It will be understood, however, that irrespective of the nomenclature of the miRNAs, the present invention encompasses all nucleic acid sequences which consist of the isolated sequence AAAAGCUGGGUUGAGAGGGCGA (either synthetically manufactured or naturally processed) and any precursor of said sequence, provided that the precursor leads to the expression or provision of the isolated sequence AAAAGCUGGGUUGAGAGGGCGA intracellularily, preferably in a eucaryotic cell, more preferably in a mammalian cell and most preferred in a human cell. miRNA genes are usually transcribed by RNA polymerase II. The product, which is called primary miRNA (pri-miRNA), may be hundreds or thousands of nucleotides in length and typically contains one or more miRNA stem loops. It is presently accepted that Pasha, also known as DGCR8 is required for microRNA processing. It binds to Drosha, an RNase III enzyme, to form a Microprocessor complex that cleaves the pri-miRNA to the characteristic stem-loop structure of the pre-miRNA, which is then further processed to miRNA fragments by the enzyme Dicer and subsequently incorporated into the RNA-induced silencing complex (RISC). The pre-miRNA is frequently characterized by a two-nucleotide overhang at its 3' end and 3' hydroxyl and 5' phosphate groups.
The "precursors" of the present invention thus include pri-miRNAs and pre-miRNAs which upon processing in a cell (preferably a mammalian cell and more preferably in a human cell) lead to the mature miRNA nucleic acid sequence AAAAGCUGGGUUGAGAGGGCGA.

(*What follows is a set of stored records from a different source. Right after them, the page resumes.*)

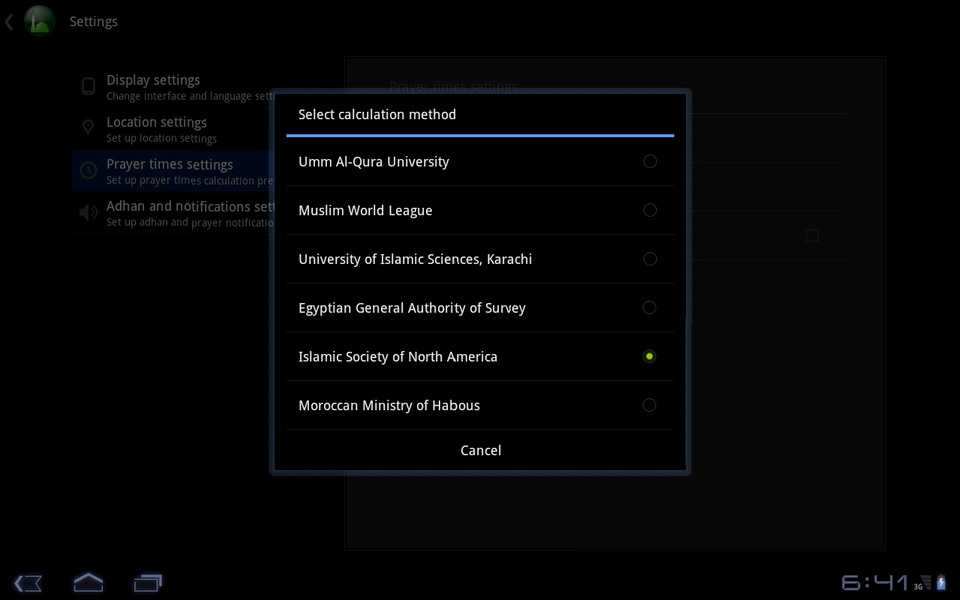
Task: Open Display settings menu entry
Action: [x=173, y=87]
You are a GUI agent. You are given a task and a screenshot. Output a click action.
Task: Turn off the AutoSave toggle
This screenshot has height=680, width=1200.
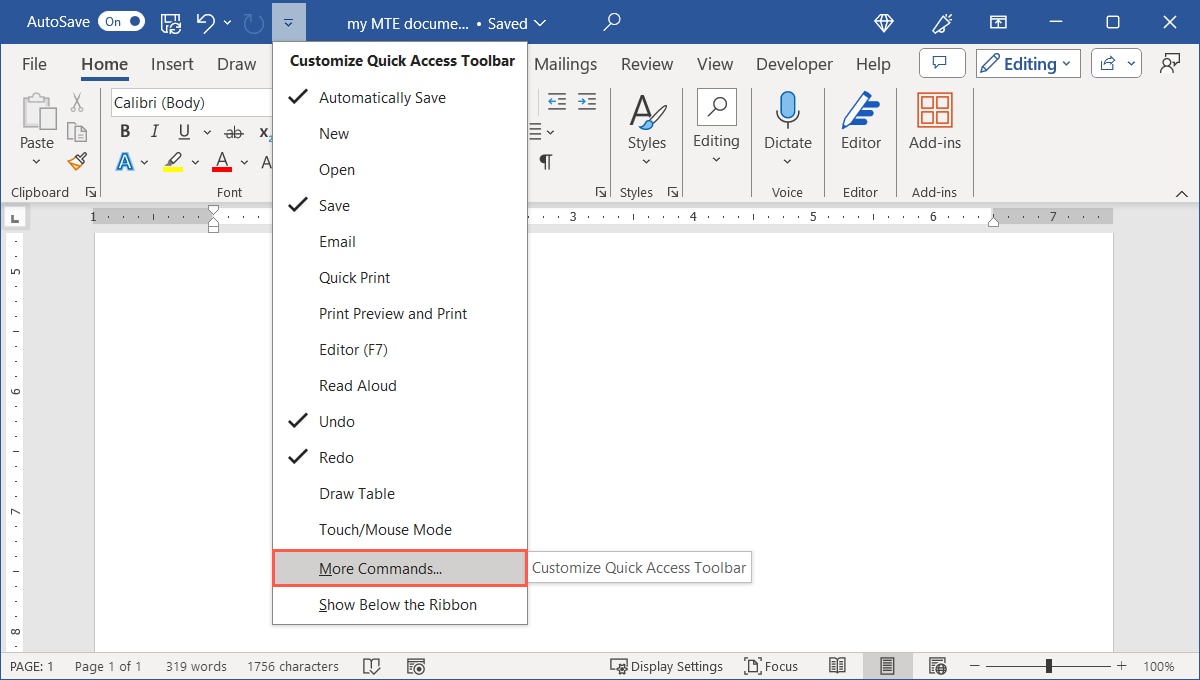coord(119,20)
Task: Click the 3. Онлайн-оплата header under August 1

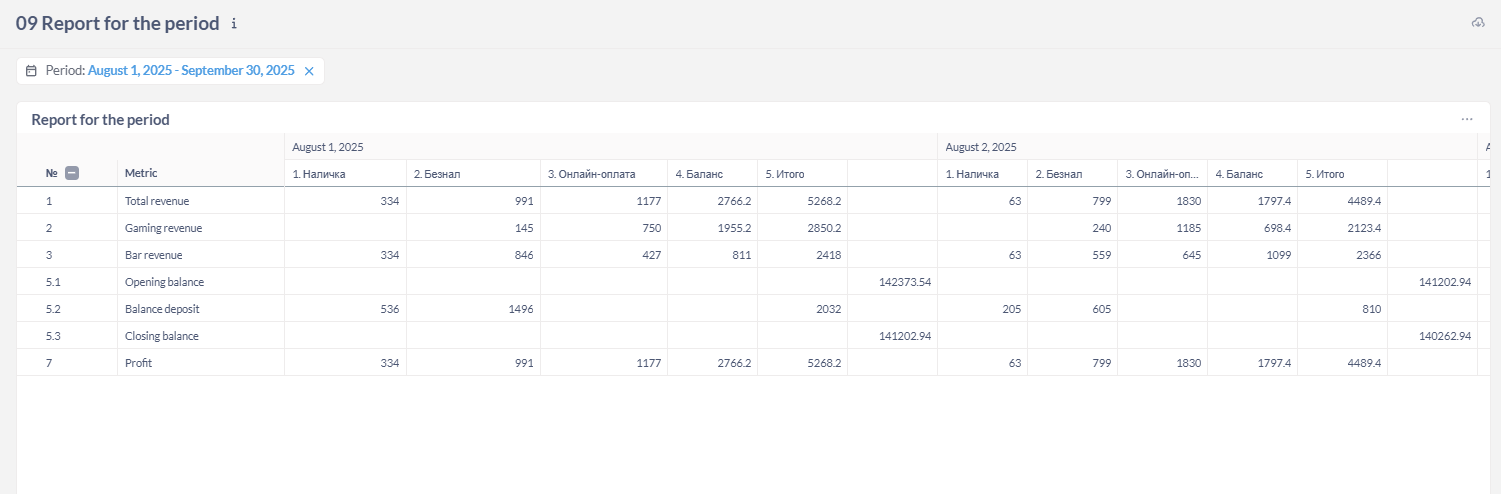Action: click(x=591, y=174)
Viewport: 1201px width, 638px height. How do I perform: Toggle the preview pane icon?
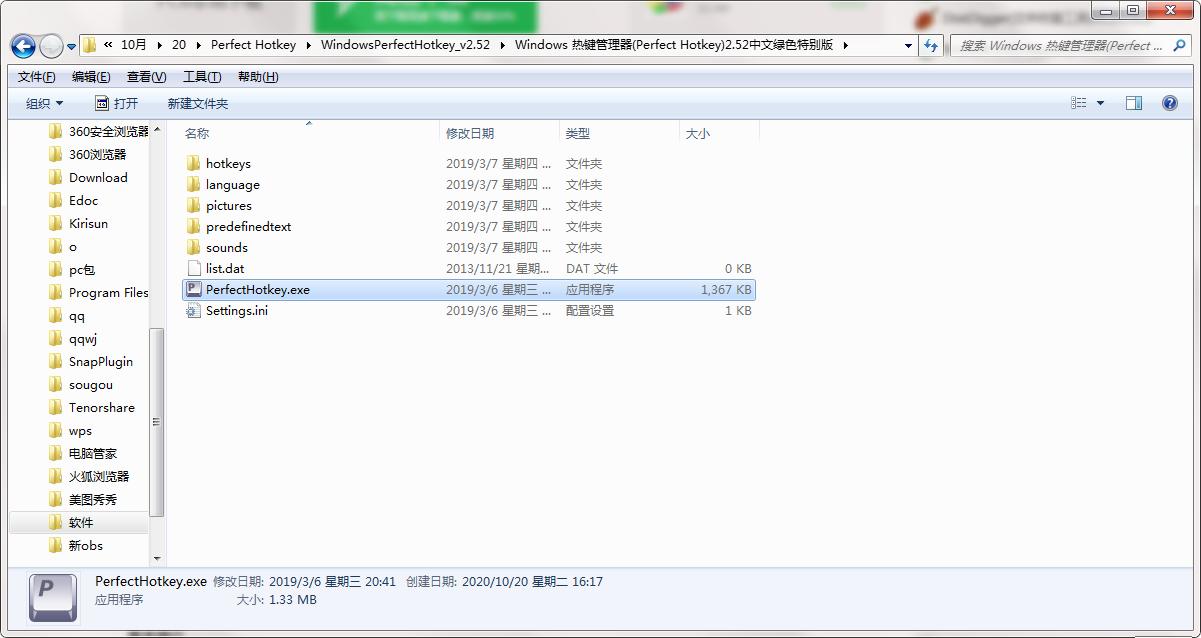1136,103
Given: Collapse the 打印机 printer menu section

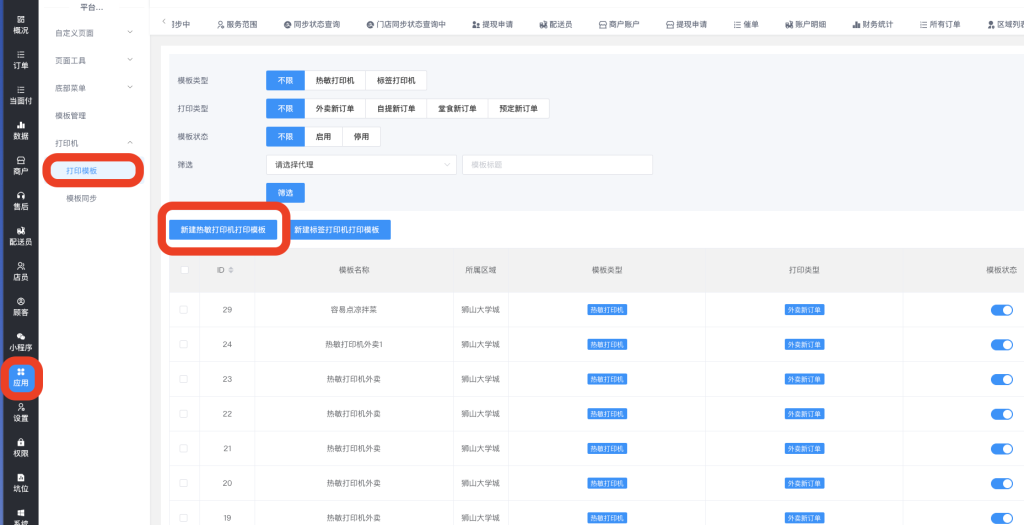Looking at the screenshot, I should 94,144.
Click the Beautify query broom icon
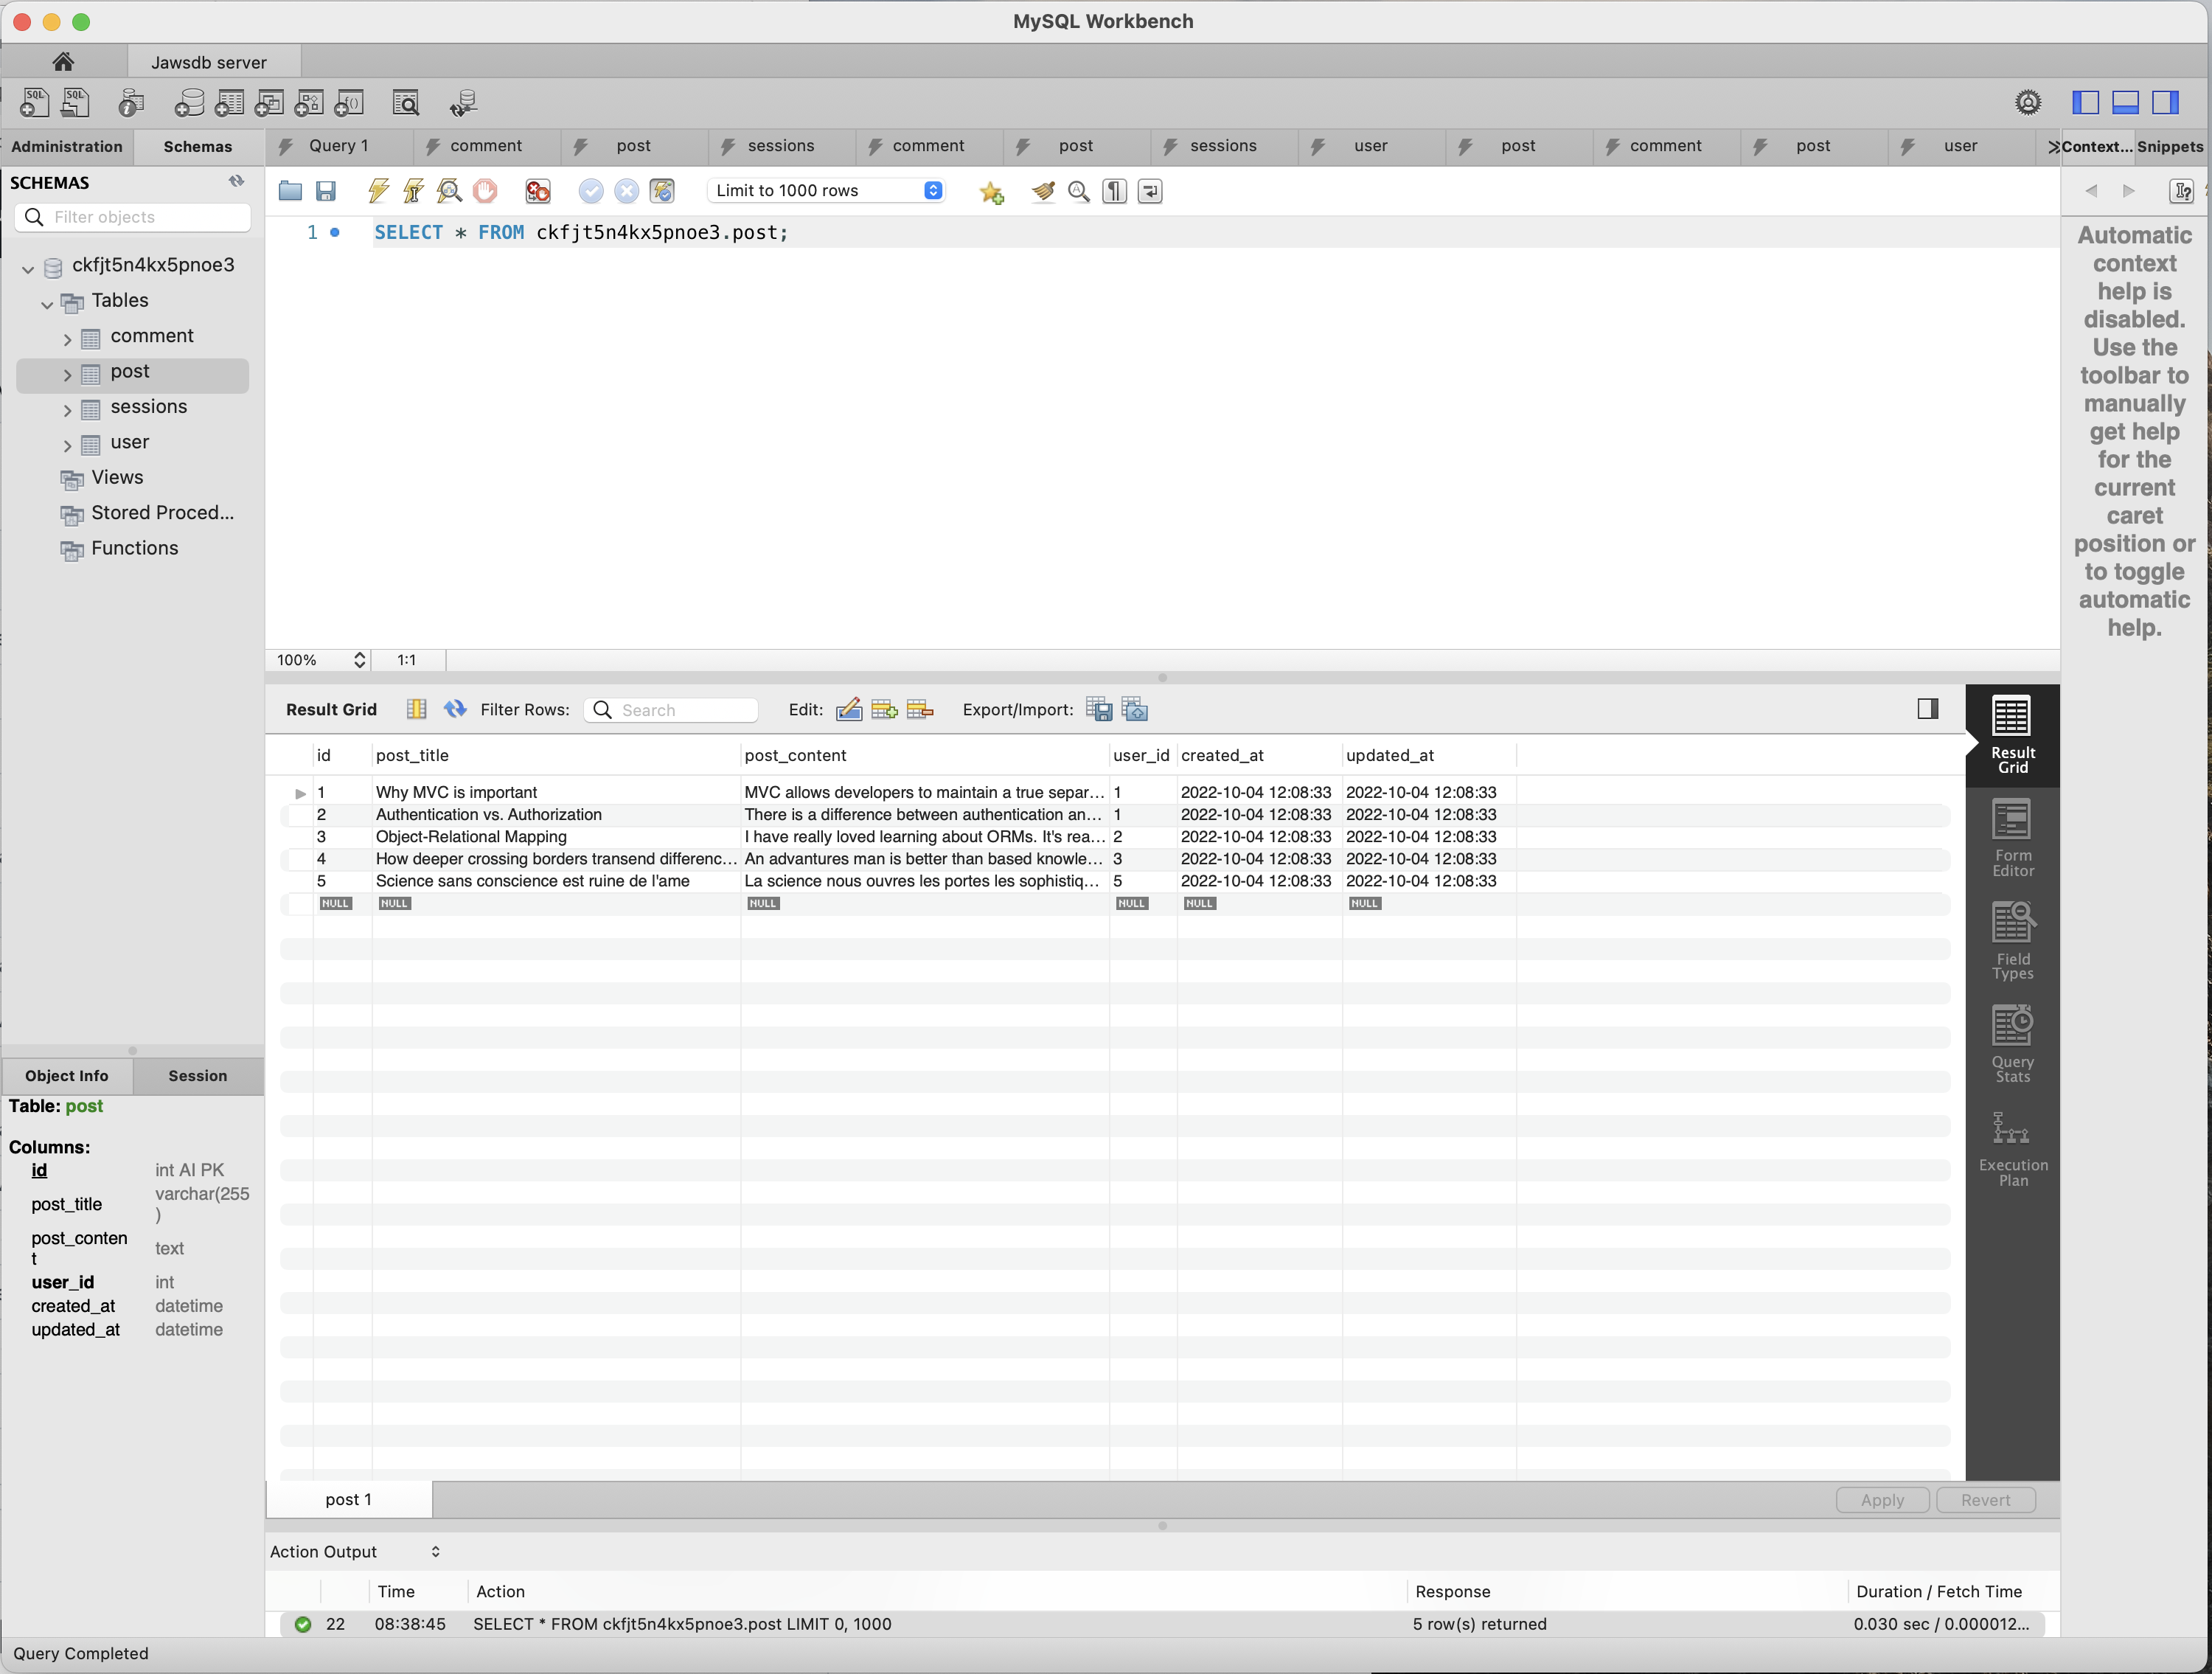The height and width of the screenshot is (1674, 2212). [x=1043, y=191]
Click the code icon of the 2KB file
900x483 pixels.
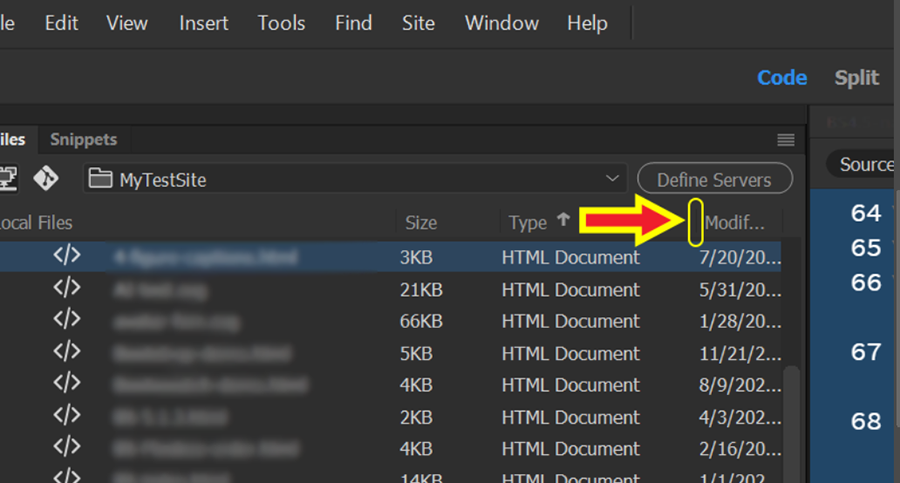click(x=67, y=416)
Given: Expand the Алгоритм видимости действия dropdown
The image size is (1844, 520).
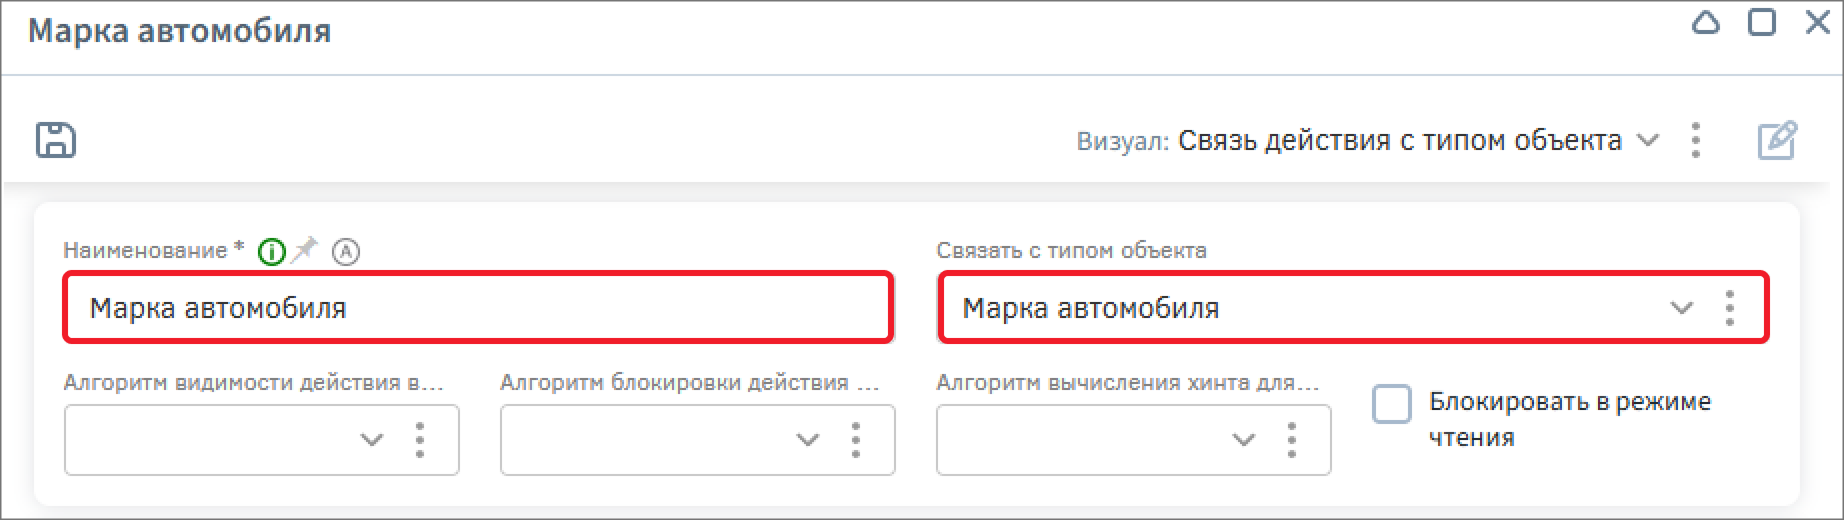Looking at the screenshot, I should [x=372, y=440].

However, also artificial precursors are within the scope of the present invention, provided that these artificial precursors are processable within a cell (preferably a mammalian cell and more preferably in a human cell) to the nucleic acid sequence AAAAGCUGGGUUGAGAGGGCGA. Means and methods to test whether a given precursor is processable to the sequence AAAAGCUGGGUUGAGAGGGCGA are within the means and expertise of the skilled person. To this end it is for example possible to specifically capture the processed target sequence AAAAGCUGGGUUGAGAGGGCGA and/or to amplify the respective sequence by means of standard PCR-amplification techniques, and thereby to evaluate whether a precursor is indeed
processable to said target sequence or not. Commercially available assays may be used in this regard, which assays are meanwhile offered by many companies including QIAGEN.
"Processable precursors" or "precursors which are processable" etc., as disclosed herein, thus includes natural and/or artificial (synthetic) precursor molecules which are processed intracellularily by either all or a selection of the respective miRNA processing steps, and which result in the desired miRNA (equivalent to the sequence AAAAGCUGGGUUGAGAGGGCGA) - these non-limiting miRNA processing steps may include inter alia: transcription of miRNA genes by RNA polymerase II; processing by Pasha/DGCR8 and Drosha, an RNase III enzyme, to form a Microprocessor complex that cleaves the pri-miRNA to the characteristic stem-loop structure of the pre-miRNA, which is then further processed to miRNA fragments by the enzyme Dicer and subsequently incorporated into the RNA-induced silencing complex (RISC). The miScript miRNA Mimics provided by QIAGEN, for example, need no processing by Pasha, Drosha and/or Dicer but simply interact with the RISC complex and, thereby, become a functional mature miRNA. In other words, these artificial precursors merely need the step of integration into the RISC complex, i.e. said precursor is "processable" because a cell is able to process these artificial precursors into a mature miRNA.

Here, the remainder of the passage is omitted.